_Your assignment_.
Look below for the line that contains "TaSS (Russland) (64, 1853)", and write out exactly that line and all remaining lines of the listing, omitting pictures.
--*--
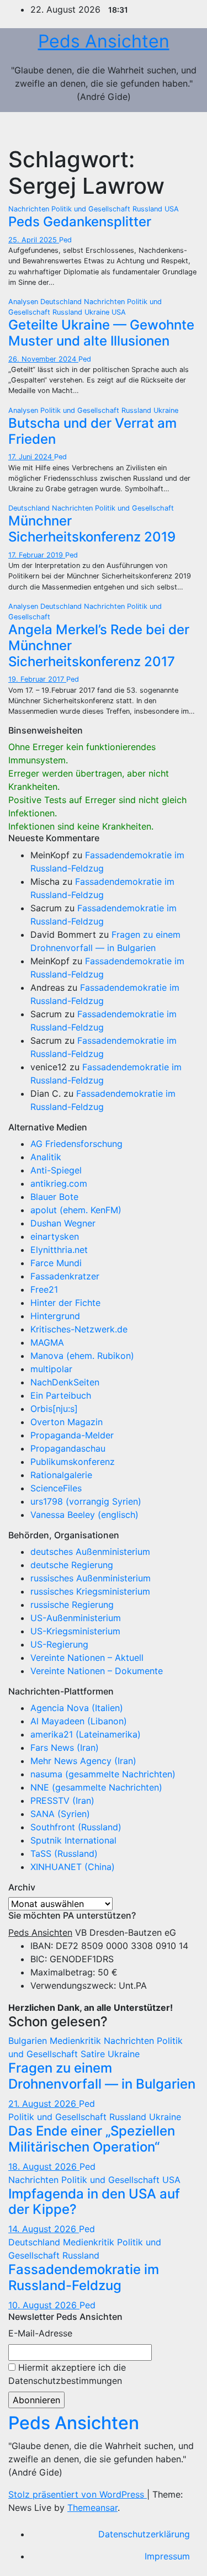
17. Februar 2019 (36, 555)
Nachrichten (29, 209)
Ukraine (98, 312)
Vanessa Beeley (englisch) (84, 1514)
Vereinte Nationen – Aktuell (87, 1657)
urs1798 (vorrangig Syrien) (85, 1501)
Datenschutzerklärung (144, 2534)
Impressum (167, 2556)
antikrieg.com (58, 1183)
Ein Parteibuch (60, 1395)
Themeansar (92, 2507)
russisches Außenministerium (90, 1578)
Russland (148, 209)
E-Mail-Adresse (40, 2333)
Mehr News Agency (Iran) (83, 1760)
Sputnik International (73, 1840)
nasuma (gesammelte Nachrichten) (103, 1774)
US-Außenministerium (75, 1617)
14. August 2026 (43, 2228)
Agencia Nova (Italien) (76, 1707)
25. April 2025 (33, 240)
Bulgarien (29, 2040)
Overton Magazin (66, 1421)
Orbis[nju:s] (54, 1408)
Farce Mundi (56, 1262)
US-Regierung (59, 1644)
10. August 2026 (43, 2305)
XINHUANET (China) (72, 1866)
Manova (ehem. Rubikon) (82, 1355)
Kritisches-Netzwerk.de (79, 1329)
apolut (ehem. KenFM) (75, 1209)
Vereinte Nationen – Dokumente (96, 1670)
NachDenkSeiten (64, 1382)
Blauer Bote (54, 1196)
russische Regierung (72, 1604)
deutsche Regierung (71, 1564)
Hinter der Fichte (65, 1302)
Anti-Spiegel (56, 1170)
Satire (94, 2053)
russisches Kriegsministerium (90, 1591)
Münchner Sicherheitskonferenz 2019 (92, 529)
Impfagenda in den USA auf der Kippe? (94, 2202)
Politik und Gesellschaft (91, 209)
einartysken (54, 1236)
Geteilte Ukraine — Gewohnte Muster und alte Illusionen (101, 333)
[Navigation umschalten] (183, 129)
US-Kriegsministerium (75, 1631)
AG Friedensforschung (76, 1143)
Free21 (44, 1289)
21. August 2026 (43, 2103)
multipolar (51, 1368)
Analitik (45, 1156)
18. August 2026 (43, 2166)
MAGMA (47, 1342)
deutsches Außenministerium (90, 1551)
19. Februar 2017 (37, 679)
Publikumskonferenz (72, 1461)
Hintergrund (55, 1315)
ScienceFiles (56, 1488)
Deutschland (62, 302)
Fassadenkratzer (64, 1276)
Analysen (24, 302)
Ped (65, 240)
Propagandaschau (67, 1448)
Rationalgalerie (61, 1474)
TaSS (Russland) (64, 1853)
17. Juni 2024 (31, 457)
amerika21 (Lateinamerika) (85, 1734)
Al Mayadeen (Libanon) (78, 1721)
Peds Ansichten (103, 41)
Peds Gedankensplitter (79, 222)
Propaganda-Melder (72, 1435)
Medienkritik (77, 2040)
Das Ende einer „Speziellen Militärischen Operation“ (91, 2139)
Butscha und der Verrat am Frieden (92, 431)
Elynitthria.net (59, 1249)
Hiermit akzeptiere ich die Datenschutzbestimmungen (67, 2374)
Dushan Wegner (62, 1223)
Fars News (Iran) (64, 1747)
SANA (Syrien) (60, 1813)
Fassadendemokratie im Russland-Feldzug (83, 2277)
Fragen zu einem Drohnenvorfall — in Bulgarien (101, 2076)
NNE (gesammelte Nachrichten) (96, 1787)
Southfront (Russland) (75, 1827)
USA (171, 209)
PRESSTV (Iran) (62, 1800)
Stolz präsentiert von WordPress (77, 2494)
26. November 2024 (43, 359)
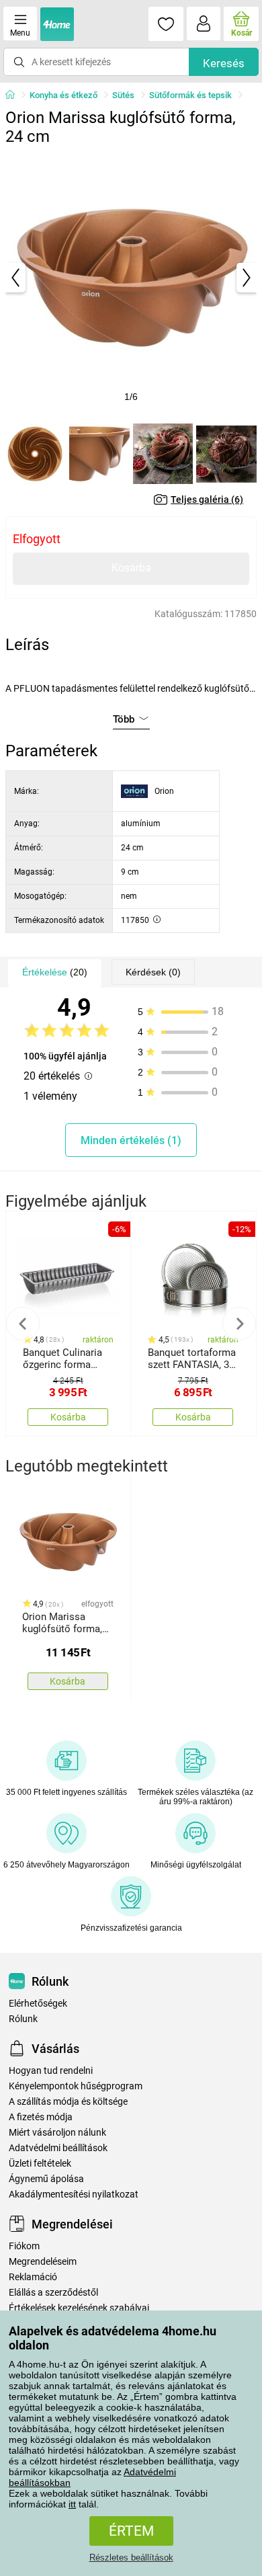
--*--
_Output for this exercise_.
TaSS (Russland) (64, 1853)
17. Juni 2024 (31, 457)
amerika21 (Lateinamerika) (85, 1734)
Al Mayadeen (Libanon) (78, 1721)
Peds Ansichten (103, 41)
Peds Gedankensplitter (79, 222)
Propaganda-Melder (72, 1435)
Medienkritik (77, 2040)
Das Ende einer „Speziellen Militärischen Operation“ (91, 2139)
Butscha und der Verrat am Frieden (92, 431)
Elynitthria.net (59, 1249)
Hiermit akzeptiere ich die Datenschutzbestimmungen (67, 2374)
Dushan Wegner (62, 1223)
Fars News (Iran) (64, 1747)
SANA (Syrien) (60, 1813)
Fassadendemokratie im Russland-Feldzug (83, 2277)
Fragen zu einem Drohnenvorfall — in Bulgarien (101, 2076)
NNE (gesammelte Nachrichten) (96, 1787)
Southfront (Russland) (75, 1827)
USA (171, 209)
PRESSTV (Iran) (62, 1800)
Stolz präsentiert von WordPress (77, 2494)
26. November 2024 (43, 359)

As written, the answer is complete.